In your case, I would suggest you add some option in the command line to reduce the overhead to avoid hang happens. You can refer 2. Kernel Profiling Guide — NsightCompute 12.5 documentation

hi @veraj

To be precise, the issue is not with hanging. The ncu is slowing down the response of Llama. For the command mentioned above, it will take Llama 23 hours to finish. My original question is: how can I prevent the ncu from slowing down the response of Llama, and instead just collect memory usage information in the background and output its report file?

Hi, @MicroSW

I am afraid the slow down is expected as in either kernel or application replay, individual kernels are serialized. To avoid this you can select range or app-range replay modes.
You can refer 2. Kernel Profiling Guide — NsightCompute 12.5 documentation for details.

Hi @veraj

thanks for your support. an individual kernel is serialized. NCU will measure each kernel’s memory usage.

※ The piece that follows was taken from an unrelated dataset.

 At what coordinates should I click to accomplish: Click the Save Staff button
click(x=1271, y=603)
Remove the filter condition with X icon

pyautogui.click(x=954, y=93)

I’ve been running SLM with the NCU profile for two days and I input one prompt question. and NCU produced a 4GB+ profile report file, and tried to open it with ncu-ui, but ncu-ui could not open such a large profile file. do you have any suggestions on how to get the report of memory profile data? such as using a command line, extracting the data, and outputting to a CVS file?